I use to cook this for him in our tiny NYC apartment that had a kitchen no bigger than a bathroom stall.
My husband loved this meal so much it became the dish I made whenever we had a reason to celebrate him. The dish is not fancy by any means, it's more like comfort food.
I remember making it for him when he landed his dream job at the NHL, for our one year anniversary, as the first home cooked meal in our new house, and for so many other life events.
Fifteen years later, I still make this dish for him; not so much on special occasions anymore, but as a throwback to all those memorable moments we shared.
- 1 package of chicken breast (about 3-4 pieces)

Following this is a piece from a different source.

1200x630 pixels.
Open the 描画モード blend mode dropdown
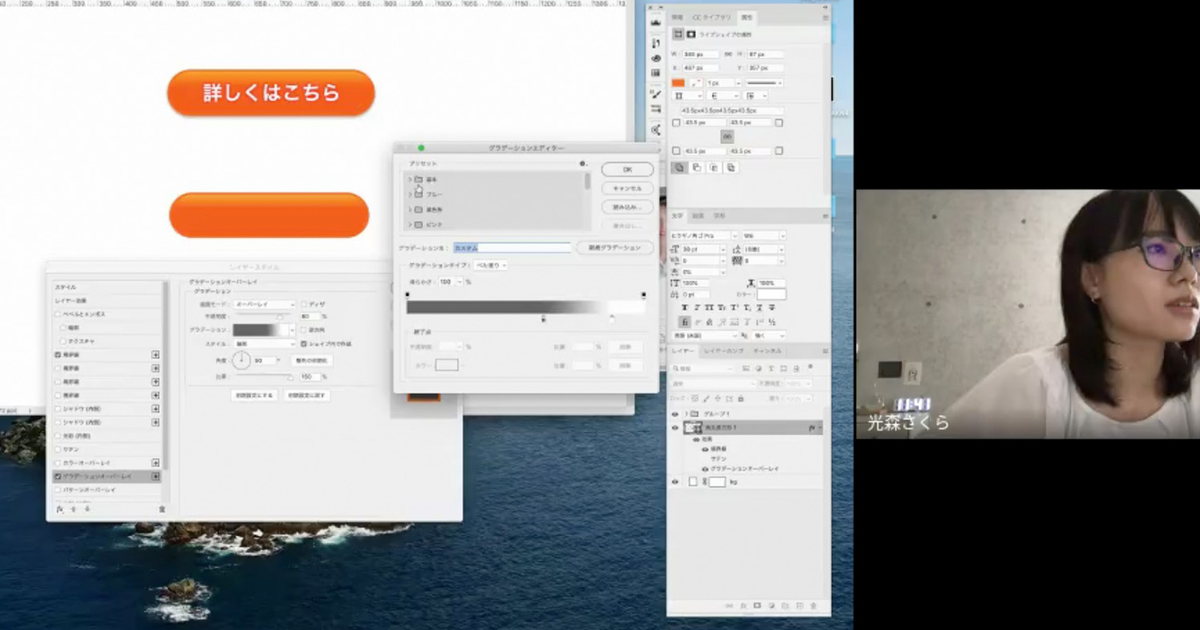pyautogui.click(x=264, y=304)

- 3 bell peppers (1 red, 1 orange, 1 yellow)
- 1 onion
- 1/4 cup pitted black olives sliced in half
- 26.46 oz. box of Pomi strained tomatoes or puree your own using San Marzano plum tomatoes
- 1 tablespoon olive oil
- 1 tablespoon butter
- 2 tablespoons white wine (red wine, broth or water is fine too)
- 1/2 tsp oregano
- 1/2 teaspoon garlic powder
- pinch of sugar
- salt and pepper to taste
- Clean and slice chicken into medium size pieces. Season chicken with salt, pepper, oregano and garlic powder.
- Melt 1 tablespoon of butter in a large skillet with olive oil.
- Sautee chicken in the pan on medium to high heat until chicken is golden brown (about 6-7 minutes).
- Remove chicken from pan set aside.
- Deglaze pan with wine.
- Add peppers and onions to the pan. Season with salt, pepper, oregano. Sautee for 5 minutes.
- Add strained tomatoes, season with salt, pepper, and garlic powder. Sprinkle sugar over tomatoes. Add remaining butter.
- Cook for 2-3 minutes.
- Add chicken back to the pan. Mix well.
- Stir in chopped black olives.
- Cook on medium/low heat for 20-25 minutes until peppers are softened and flavors are combined.
- Serve over white rice or with a baguette.